AIM OF THE EXERCISE | Go over the data and keep only the lines that include "text".

AVAILABLE DATA |

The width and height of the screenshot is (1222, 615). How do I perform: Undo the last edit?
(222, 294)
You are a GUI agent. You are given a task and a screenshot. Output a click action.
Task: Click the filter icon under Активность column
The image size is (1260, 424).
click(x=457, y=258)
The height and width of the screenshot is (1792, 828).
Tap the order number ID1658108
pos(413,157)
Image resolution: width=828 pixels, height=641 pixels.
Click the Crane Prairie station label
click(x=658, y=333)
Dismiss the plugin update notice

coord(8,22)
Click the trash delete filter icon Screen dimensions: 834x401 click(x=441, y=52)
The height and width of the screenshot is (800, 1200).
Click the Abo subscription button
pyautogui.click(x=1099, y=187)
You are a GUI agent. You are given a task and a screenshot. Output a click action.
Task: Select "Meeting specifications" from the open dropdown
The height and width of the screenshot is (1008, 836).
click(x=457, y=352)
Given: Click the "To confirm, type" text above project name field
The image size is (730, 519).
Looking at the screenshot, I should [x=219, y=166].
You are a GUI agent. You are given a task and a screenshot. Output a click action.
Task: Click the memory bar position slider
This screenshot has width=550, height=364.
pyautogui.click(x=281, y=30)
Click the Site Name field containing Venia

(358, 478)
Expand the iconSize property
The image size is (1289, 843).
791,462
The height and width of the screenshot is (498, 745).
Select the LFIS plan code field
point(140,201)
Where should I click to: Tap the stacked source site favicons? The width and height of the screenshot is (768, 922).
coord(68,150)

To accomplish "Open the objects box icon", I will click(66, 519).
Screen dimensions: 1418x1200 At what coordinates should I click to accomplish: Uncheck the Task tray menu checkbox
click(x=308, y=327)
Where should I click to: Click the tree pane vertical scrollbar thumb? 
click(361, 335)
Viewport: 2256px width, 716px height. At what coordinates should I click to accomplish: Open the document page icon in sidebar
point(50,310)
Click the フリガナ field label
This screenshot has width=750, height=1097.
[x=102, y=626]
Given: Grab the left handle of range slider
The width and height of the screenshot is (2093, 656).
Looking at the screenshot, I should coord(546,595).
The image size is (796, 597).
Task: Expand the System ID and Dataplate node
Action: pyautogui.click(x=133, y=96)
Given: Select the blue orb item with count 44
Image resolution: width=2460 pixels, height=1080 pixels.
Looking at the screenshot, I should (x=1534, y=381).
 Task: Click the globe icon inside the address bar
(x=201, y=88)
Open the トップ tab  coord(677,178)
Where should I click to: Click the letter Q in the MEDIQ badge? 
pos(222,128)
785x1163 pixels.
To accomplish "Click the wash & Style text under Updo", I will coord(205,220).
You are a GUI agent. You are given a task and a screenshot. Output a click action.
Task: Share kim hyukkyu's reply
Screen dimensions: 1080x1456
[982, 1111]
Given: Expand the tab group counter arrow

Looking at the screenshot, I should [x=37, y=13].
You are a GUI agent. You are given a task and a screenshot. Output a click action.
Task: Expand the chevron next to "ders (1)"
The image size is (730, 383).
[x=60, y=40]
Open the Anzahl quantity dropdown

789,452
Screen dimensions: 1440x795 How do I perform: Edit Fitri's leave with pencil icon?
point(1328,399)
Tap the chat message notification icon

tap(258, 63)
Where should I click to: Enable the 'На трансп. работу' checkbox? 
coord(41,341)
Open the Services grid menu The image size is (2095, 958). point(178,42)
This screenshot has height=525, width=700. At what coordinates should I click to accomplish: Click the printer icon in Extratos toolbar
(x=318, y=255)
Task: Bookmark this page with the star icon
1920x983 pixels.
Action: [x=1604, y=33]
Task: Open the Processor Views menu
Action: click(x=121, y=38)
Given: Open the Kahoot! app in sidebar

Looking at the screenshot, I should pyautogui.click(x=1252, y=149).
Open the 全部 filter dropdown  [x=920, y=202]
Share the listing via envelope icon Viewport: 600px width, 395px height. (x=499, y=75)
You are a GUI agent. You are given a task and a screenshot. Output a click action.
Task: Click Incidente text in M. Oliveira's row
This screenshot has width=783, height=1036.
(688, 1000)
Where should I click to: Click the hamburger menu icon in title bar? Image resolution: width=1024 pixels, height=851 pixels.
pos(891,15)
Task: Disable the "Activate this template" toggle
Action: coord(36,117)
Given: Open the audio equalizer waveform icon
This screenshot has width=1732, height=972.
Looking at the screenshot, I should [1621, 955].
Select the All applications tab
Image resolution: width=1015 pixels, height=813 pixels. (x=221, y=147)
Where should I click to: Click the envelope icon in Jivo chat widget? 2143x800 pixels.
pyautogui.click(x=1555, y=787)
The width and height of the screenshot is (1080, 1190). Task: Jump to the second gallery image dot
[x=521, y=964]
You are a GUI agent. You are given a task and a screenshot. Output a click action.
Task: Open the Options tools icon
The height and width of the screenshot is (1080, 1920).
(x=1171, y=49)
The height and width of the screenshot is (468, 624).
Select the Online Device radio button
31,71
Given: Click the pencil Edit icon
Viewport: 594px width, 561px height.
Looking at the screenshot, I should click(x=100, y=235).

EXERCISE OUTPUT |
Given: Click the "To confirm, type" text above project name field
To accomplish "Click the wash & Style text under Updo", I will coord(205,220).
Task: Click Incidente text in M. Oliveira's row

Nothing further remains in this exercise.